In terms of maintaining biodiversity or providing ecosystem services such as soil retention, China’s monoculture forests are little better than barren mountainsides, and in many cases the economic attraction of monoculture has caused the destruction of natural forests and traditional agriculture that had been cultivated sustainably for hundreds of years.

This article assumes that environmental destruction can be reversed after societies realize what they’ve done.  This is not true in many past cases (e.g. Superfund sites in the U.S.) and is even less likely to be true in a place like China where the speed and scope of destruction is unprecedented in human history.   When species go extinct, they’re gone forever.  In many cases, toxic runoff from abandoned mines will pollute surrounding areas indefinitely.  Topsoil lost to erosion and toxic leaching is replaced on geological timescales.  It will be impossible to use the wealth gained from growth to restore the ecosystems that growth has destroyed.  And because functioning ecosystems are rarer now than ever before, so rare that we could easily destroy them all within decades, we must find a new path of progress.  We can no longer afford to destroy now and worry about the consequences later.

Conceptual Criticisms

The Special Report makes a classic logical error in its claim that economic growth results in more protection for biodiversity.  All of the anecdotes point to a correlation between the two, but there is little evidence of causation.  Oddly, parts of the Special Report are internally inconsistent, directly conflicting with its conclusion.

For example, “What’s the use?” states “But the prosperity that the growth created also gave people more freedom to think about things beyond their material welfare.”

My conclusion from this sentence: we should pursue policies that provide people with a basic level of material welfare so that they have the time and freedom to do more “noble” things such as conserving biodiversity.  This is a very different focus from growth for the sake of growth, or economic growth up to indeterminate levels.  Beyond a level of material wealth that provides for the necessities of life, the utility of further growth declines precipitously.  We should work on allocating current wealth so that more people around the world have their basic material needs met rather than pursuing infinite growth for the already wealthy.

“Hearts and minds” illustrates a perfect example of why education rather than growth is the key to conservation.   Wealthy Chinese have reignited the market for ivory.  This is only one example of China’s newfound wealth as a driver of biodiversity destruction, and it happens because so many wealthy Chinese are undereducated on issues of ecology and social responsibility.  Education does not necessarily follow growth.  There’s more evidence and a much more articulate causal link for the assertion that growth follows education.
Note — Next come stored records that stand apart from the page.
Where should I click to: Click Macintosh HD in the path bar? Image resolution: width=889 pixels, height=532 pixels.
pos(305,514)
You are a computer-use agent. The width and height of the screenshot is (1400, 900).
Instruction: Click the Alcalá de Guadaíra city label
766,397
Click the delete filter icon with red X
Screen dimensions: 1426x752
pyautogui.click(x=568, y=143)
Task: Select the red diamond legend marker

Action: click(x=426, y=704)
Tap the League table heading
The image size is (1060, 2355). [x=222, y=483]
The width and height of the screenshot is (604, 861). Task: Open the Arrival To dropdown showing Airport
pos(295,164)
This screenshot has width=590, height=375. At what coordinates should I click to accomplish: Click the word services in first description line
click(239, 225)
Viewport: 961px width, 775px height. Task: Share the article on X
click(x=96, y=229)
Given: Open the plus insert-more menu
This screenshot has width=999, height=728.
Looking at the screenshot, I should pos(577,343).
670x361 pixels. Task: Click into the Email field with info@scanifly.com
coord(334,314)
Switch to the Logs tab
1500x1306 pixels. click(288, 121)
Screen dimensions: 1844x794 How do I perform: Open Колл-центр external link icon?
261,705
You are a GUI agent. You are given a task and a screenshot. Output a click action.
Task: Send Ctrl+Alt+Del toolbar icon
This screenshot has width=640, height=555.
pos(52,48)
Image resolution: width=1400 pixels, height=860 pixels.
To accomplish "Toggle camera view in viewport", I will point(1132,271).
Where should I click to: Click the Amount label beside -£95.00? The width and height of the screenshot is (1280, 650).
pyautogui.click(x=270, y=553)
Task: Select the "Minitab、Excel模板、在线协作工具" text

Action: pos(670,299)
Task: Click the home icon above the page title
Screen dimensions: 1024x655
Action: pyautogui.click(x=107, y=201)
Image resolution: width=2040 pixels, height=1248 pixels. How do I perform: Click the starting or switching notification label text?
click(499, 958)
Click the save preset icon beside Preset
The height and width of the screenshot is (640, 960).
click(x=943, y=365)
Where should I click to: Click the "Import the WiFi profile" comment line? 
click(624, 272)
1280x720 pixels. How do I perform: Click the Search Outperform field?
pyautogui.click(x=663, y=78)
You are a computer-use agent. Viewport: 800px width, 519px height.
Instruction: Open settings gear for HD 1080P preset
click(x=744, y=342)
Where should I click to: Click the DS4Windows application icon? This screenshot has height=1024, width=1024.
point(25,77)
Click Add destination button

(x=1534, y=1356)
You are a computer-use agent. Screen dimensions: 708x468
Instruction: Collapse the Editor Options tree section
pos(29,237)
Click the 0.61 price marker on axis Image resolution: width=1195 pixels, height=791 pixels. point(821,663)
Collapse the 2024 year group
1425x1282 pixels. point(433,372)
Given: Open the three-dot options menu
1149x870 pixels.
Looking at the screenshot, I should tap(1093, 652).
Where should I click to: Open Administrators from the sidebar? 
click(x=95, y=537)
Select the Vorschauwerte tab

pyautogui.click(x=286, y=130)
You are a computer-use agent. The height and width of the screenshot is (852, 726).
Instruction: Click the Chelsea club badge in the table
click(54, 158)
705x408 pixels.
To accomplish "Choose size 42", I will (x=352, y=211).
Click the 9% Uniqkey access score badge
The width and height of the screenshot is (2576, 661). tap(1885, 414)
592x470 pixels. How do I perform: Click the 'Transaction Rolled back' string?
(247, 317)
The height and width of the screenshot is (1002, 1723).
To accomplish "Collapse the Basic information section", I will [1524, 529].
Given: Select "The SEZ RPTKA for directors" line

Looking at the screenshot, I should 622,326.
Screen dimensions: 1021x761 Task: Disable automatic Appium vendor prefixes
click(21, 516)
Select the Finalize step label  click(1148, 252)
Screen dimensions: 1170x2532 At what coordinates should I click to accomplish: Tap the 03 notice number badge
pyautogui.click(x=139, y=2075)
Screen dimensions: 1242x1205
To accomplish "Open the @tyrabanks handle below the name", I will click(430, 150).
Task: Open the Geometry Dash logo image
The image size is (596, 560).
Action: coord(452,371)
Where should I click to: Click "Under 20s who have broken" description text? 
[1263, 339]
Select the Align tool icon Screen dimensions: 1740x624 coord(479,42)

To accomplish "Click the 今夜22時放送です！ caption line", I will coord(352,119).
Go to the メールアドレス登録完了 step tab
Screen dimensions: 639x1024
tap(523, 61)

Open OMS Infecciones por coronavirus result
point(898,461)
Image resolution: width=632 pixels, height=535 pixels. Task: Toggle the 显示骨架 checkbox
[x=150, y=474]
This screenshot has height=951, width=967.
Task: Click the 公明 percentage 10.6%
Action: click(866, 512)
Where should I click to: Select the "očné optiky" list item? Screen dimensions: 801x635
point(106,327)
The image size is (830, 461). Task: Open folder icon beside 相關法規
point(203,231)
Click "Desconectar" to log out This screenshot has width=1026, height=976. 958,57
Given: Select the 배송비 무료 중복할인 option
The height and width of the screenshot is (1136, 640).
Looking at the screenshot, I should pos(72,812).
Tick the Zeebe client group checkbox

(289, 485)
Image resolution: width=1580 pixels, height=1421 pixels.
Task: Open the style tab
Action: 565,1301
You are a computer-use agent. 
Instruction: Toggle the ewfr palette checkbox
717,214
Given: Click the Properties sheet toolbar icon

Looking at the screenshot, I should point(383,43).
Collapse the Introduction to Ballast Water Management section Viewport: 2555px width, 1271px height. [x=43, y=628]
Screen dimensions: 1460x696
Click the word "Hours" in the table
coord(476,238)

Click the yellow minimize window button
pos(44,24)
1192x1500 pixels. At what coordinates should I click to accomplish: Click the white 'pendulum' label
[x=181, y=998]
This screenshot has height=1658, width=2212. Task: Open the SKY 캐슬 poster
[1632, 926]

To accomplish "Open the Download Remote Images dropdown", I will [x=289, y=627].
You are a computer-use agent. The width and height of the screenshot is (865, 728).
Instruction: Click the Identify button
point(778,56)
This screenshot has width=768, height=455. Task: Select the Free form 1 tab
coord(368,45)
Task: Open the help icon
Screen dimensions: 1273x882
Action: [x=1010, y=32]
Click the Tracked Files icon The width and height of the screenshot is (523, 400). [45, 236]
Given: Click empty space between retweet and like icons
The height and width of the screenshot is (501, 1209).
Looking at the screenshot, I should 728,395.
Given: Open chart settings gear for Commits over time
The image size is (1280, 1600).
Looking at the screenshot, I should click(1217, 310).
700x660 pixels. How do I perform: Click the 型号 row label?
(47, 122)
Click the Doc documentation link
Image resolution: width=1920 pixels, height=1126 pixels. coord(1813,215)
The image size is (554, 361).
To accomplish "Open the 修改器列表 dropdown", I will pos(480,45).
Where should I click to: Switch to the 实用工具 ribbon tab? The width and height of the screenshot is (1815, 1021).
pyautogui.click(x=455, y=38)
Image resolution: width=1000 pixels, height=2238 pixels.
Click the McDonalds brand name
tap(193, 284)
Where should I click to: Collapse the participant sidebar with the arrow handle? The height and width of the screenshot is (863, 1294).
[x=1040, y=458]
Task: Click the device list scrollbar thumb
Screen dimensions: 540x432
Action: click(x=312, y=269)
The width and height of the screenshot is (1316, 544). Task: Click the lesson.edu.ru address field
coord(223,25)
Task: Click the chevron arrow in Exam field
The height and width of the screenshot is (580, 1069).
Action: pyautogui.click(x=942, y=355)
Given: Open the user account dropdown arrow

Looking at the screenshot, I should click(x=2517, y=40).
As the Special Report ostensibly rejects but also awkwardly implies, growth on its own is not responsible for advances in biodiversity conservation.  Instead, more direct factors are education and the freedom to pursue goals beyond basic survival.  Although a certain level of material wealth is required for these two factors to exist, indefinite growth is not necessary.  Rather than growth, humanity’s focus should be the equitable provision of education and basic material needs to a larger number of people in the world.